Action item: Each line of the listing that includes the string "height" needs to be located and copied.

════

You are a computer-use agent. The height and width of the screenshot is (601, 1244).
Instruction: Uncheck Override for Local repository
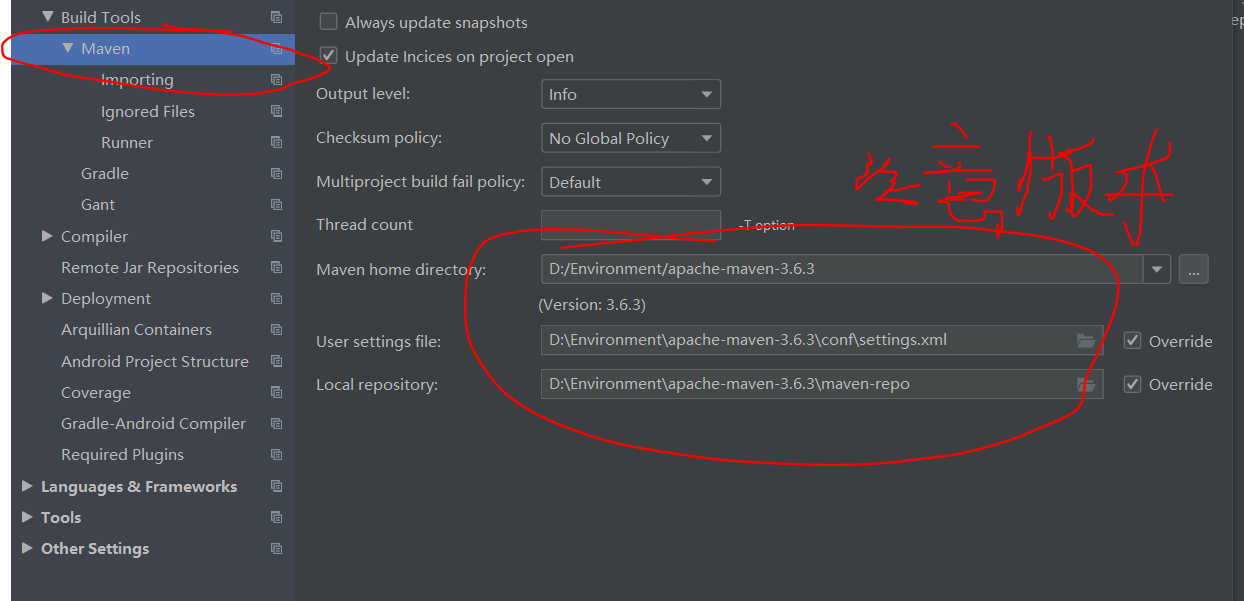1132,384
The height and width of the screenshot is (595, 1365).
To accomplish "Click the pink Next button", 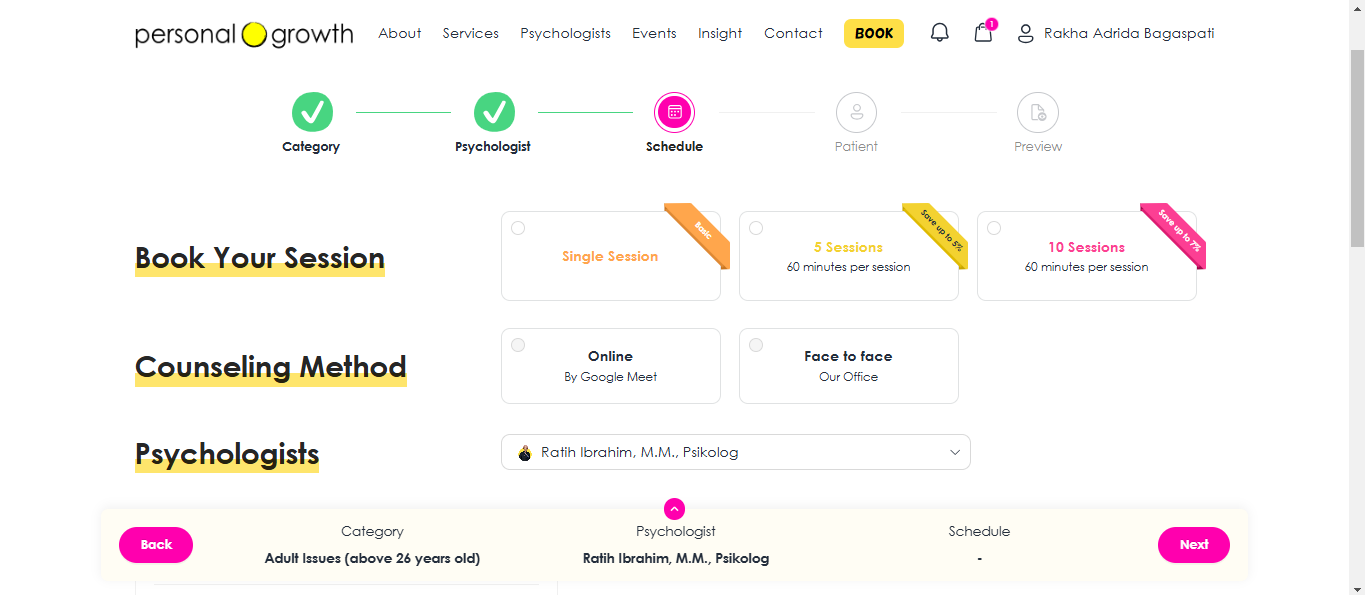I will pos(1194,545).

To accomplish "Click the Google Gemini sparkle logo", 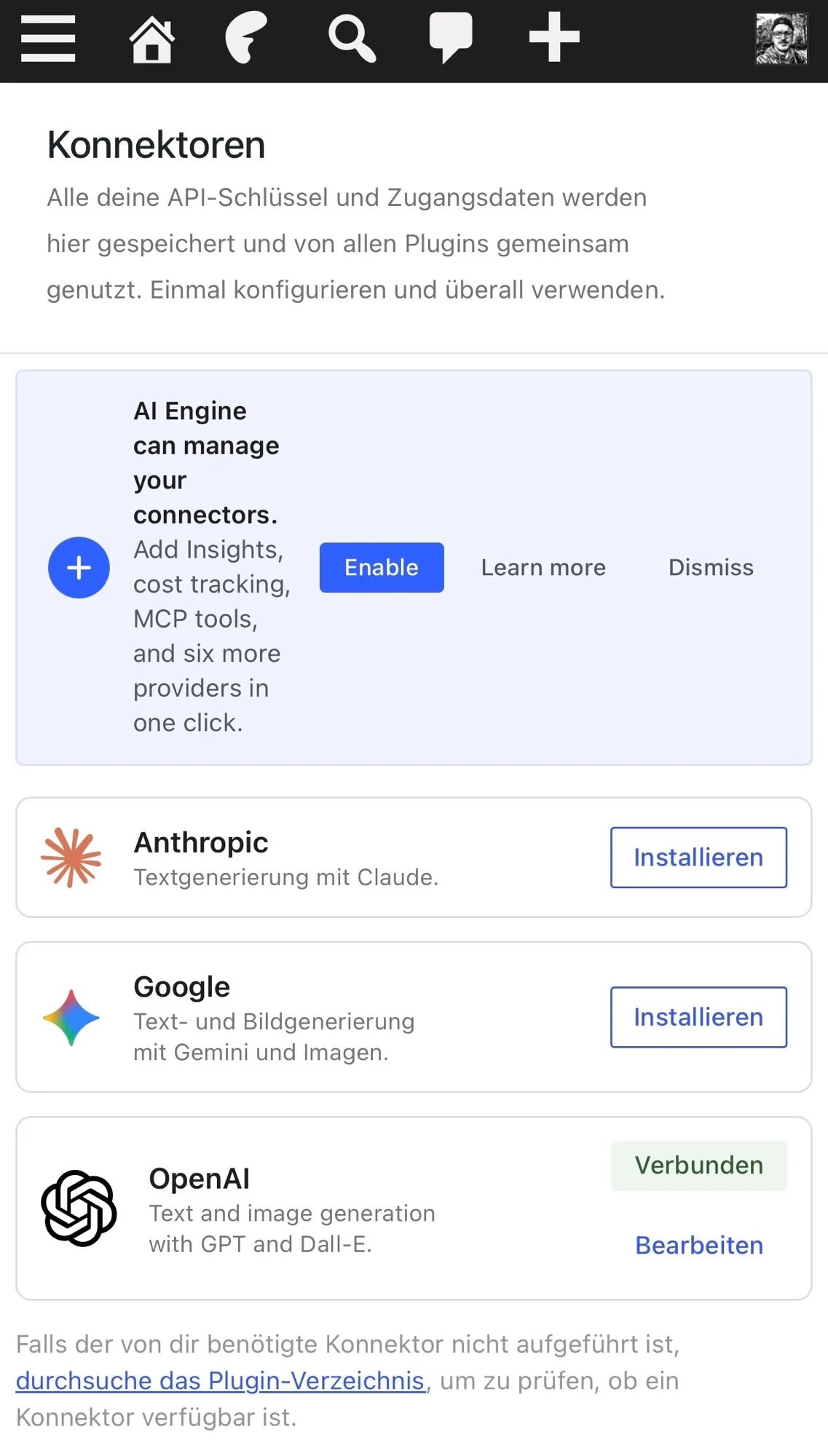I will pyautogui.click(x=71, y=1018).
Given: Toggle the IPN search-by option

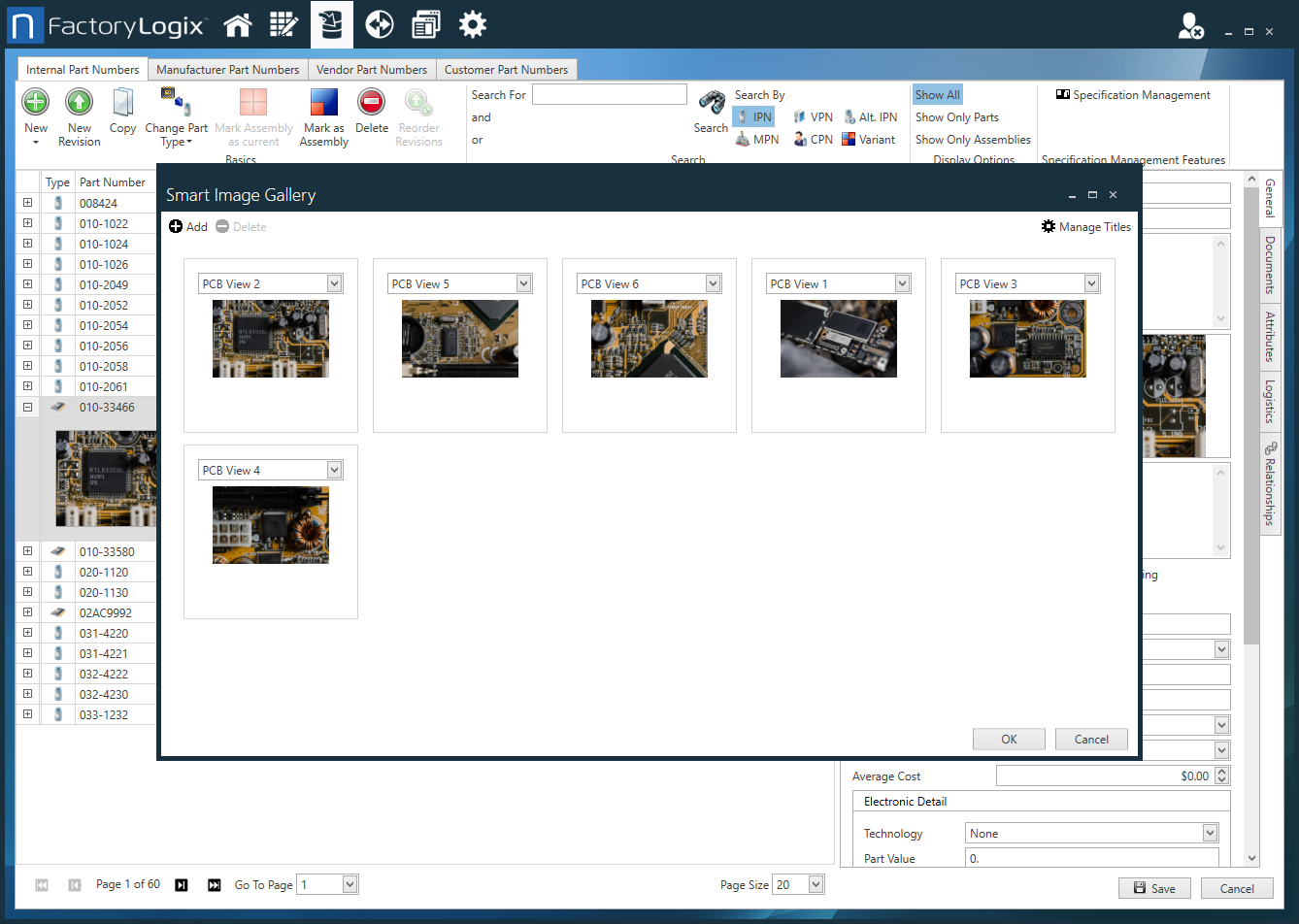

════

Task solution:
You are a computer-use agent. The height and width of the screenshot is (601, 1244).
The height and width of the screenshot is (595, 1365).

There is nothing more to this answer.